There are approximately fourteen autocephalous Orthodox Churches, not one "Greek Church". The Catholic Church does not "write off" these Orthodox Churches. The Catholic Church believes that these Orthodox Churches are in schism from the Catholic Church, but the communion of those Churches with the Catholic Church is "so profound that it lacks little to attain the fullness that would permit a common celebration of the Lord's Eucharist". (CCC 838)

What about the other orthodox traditions?

You mean the Copts, Armenians, Syriacs, the Assyrian Church of the East, and these other groups which separated from the Catholic Church at some point before 1054. These the Catholic Church also considers to be in schism (given the definition of schism in the Catholic Catechism), though the Catholic Church considers their orders valid, on account of their preservation of Apostolic succession. There is dialogue underway to reconcile these groups with the Catholic Church.

My point is this, if the Greek church is a valid communion, who gets to decide that they are valid? The Roman Church? It seems that your fundamental presupposition is that the Roman Church is the very institution that Christ founded and any other communion is valid insofar as it was previously affiliated with this one, true church

I recommend reading Stephen Ray's book Upon This Rock. The primacy of the Holy See has always been recognized, as he makes very clear in that book. It is not a "presupposition" on my part; it was existing belief and practice in the first millenium of the Chuch.

If there is more than one “valid” church, why not more than that?

We need to be clear on the different senses of the word 'Church'. I'll start at the smallest and work to the largest:

(1) The 'Church' in the sense of the local parish (this is a colloquial usage)
(2) The 'Church' in the sense of the local diocese (also called "local particular church").
(3) The 'Church' in the sense of the aggregations of dioceses (also called an "autonomous particular church"
(4) The 'Church' in the sense of Matthew 16:18, i.e. the universal ("Catholic") Church

See, for example this Wiki entry on what is a "Particular Church".

There is only one 'Church' in sense number (4). This the "one, holy, catholic and apostolic Church that Christ founded. But there are many Churches in senses (1), (2) and (3). In fact, there are twenty-two (actually twenty-three now, I believe) Churches in sense (3) within the Catholic Church, in full communion with the bishop of Rome. See my diagram in this post.

So to answer your question, there can be many valid Churches in sense (3), but only one Church in sense (4). According to the Catholic position, the Pope is the bishop of the diocese of Rome, and so he is the bishop of the Church [sense (2)] at Rome. He is also the head of the Latin Church [sense (3)], also called the Western Church [sense (3)]. He is also the head bishop of the Catholic Church [sense (4)]. According to the Catholic Church [sense (4)], Orthodox Churches are Churches [sense (3)]. They are not in full communion with the Catholic Church [sense (4)].

I will agree that visible, institutional unity is the ideal and even the goal.

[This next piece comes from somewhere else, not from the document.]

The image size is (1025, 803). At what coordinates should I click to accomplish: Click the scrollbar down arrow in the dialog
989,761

But I also believe that the church (both my nebulous and your mono-institutional) must be willing to be checked and corrected by Scripture.

I agree. But if we don't have some sense of whose interpretation is authoritative, then heretics could accuse the Church of not being checked and corrected by [their own interpretation of] Scripture. Obviously the Church shouldn't be "checked and corrected" by heretics' interpretations of Scripture.

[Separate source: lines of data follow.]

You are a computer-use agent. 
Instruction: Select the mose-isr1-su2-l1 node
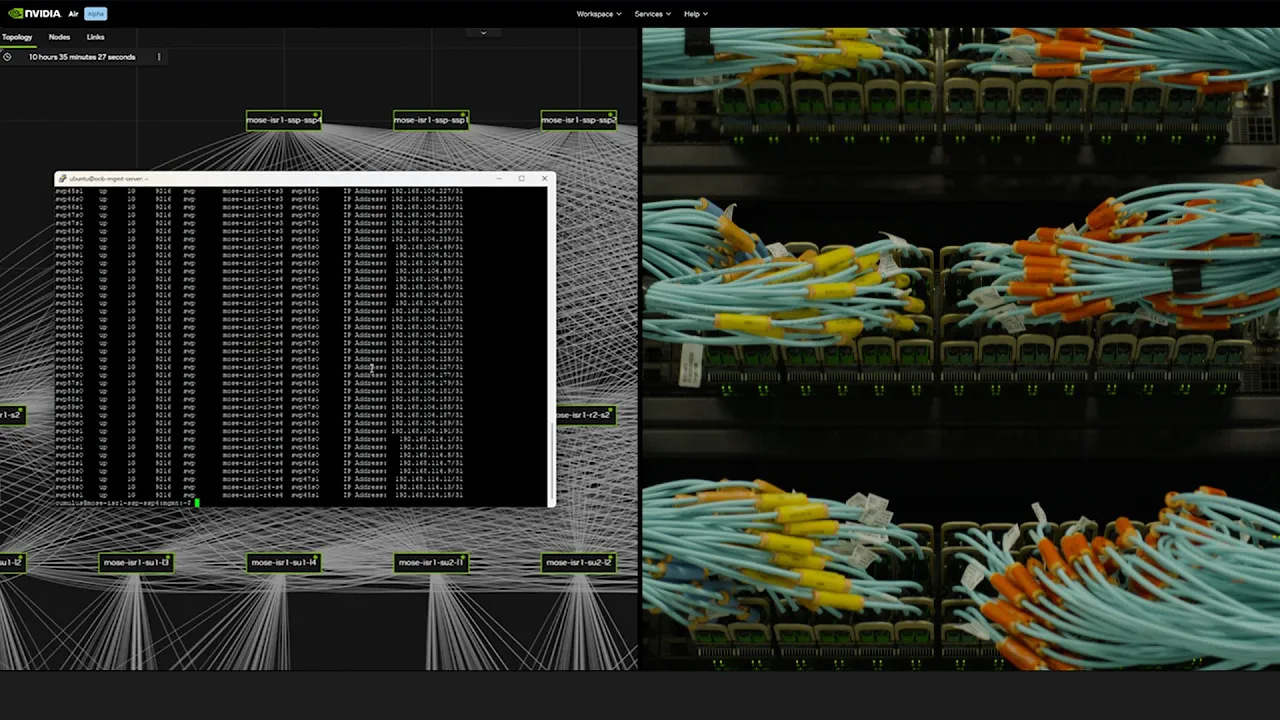[431, 563]
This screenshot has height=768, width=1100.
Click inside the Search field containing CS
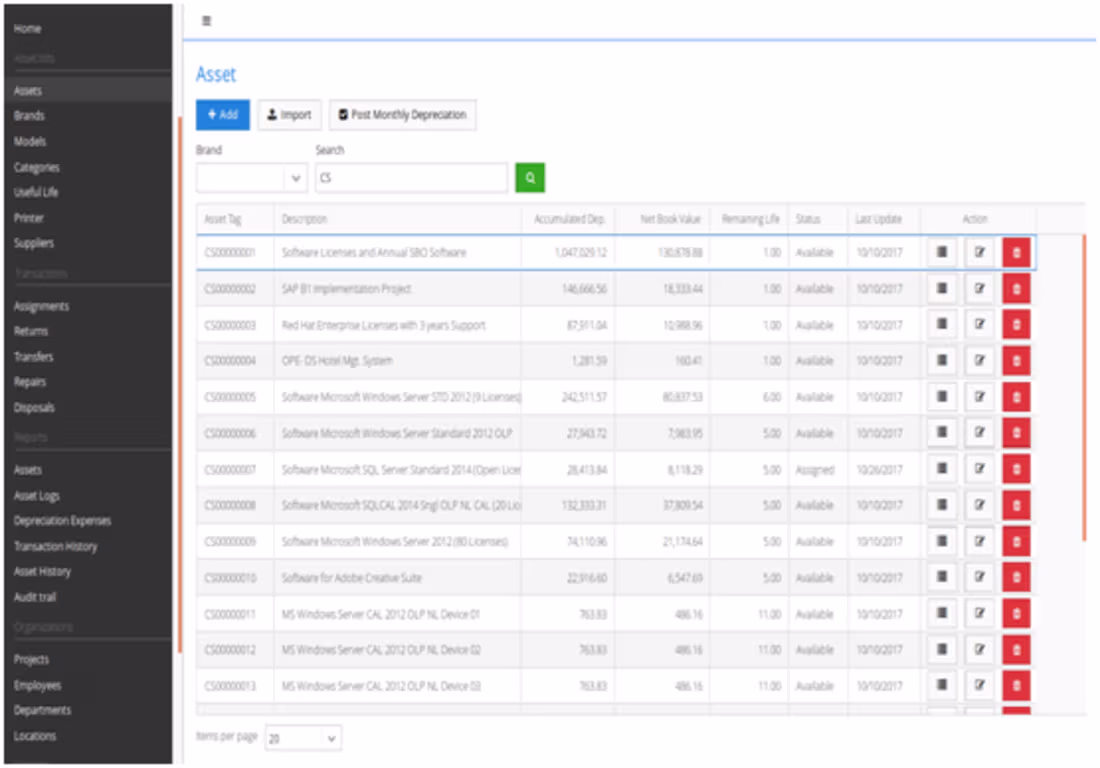(x=410, y=177)
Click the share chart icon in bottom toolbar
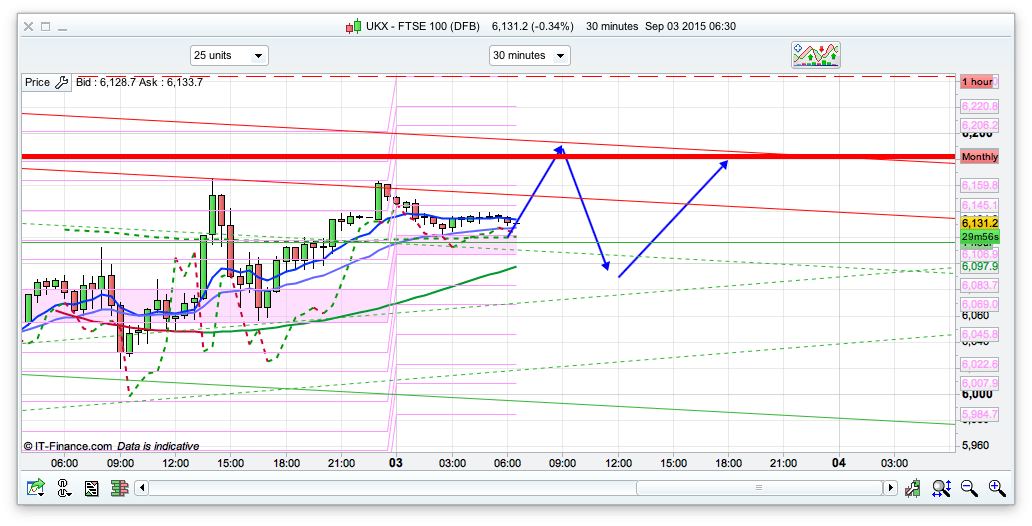Viewport: 1032px width, 526px height. [x=36, y=488]
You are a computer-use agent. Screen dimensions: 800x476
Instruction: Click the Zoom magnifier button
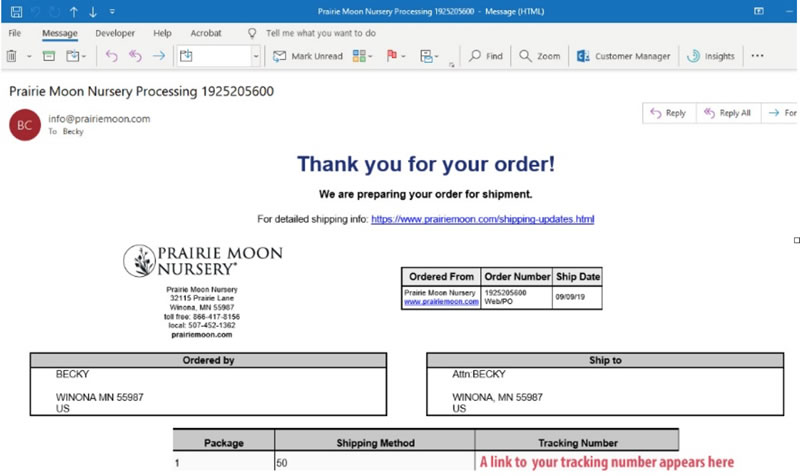539,56
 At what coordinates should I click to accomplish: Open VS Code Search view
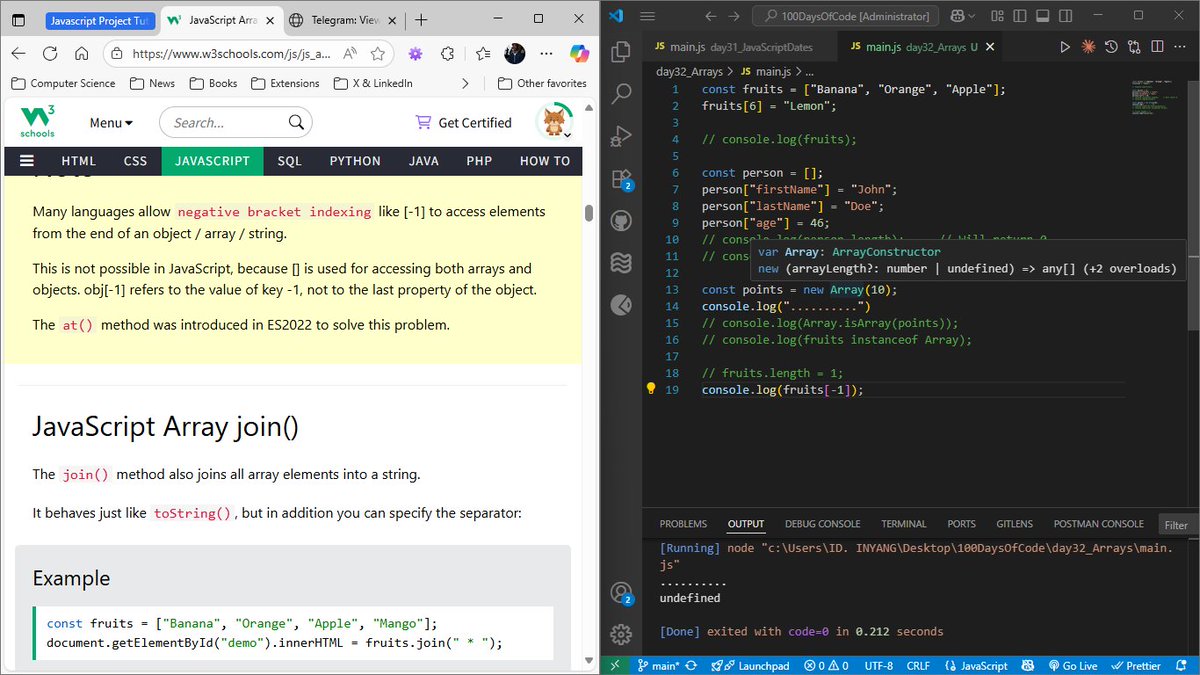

But frankly, I think that goes both ways.

I agree.

: Bryan wrote: “If you simply mean that everyone should follow his conscience regarding what Scripture teaches, then the Catholic Church agrees.” Todd replied: How does this approach avoid mere individualism in the light of the magisterium?

When the early Christians obeyed and submitted to the Apostles, they didn't do so in violation of their conscience. Their conscience told them that obeying and submitting to the Apostles was the *right* thing to do. If you wanted to obey Christ, you obeyed the Apostles. (That was not a situation of ecclesial egalitarianism!) The situation remained the same as the Apostles ordained bishops as their successors, to the end of the first century and continuing. If you wanted to obey the Apostles (and through them, Christ), you obeyed the bishops whom the Apostles had ordained. (This is what is meant by the term "Apostolic" in the four marks of the Church referred to in the Creed.) And the situation remains the same to this day in the Catholic Church (though in the US, unfortunately, many more Catholics are also now individualists, picking and choosing for themselves among the Church's dogmas). To obey Christ is to obey those bishops whom Christ, through His Apostles, sent. In other words, to trust and obey Christ is to trust and obey His Church.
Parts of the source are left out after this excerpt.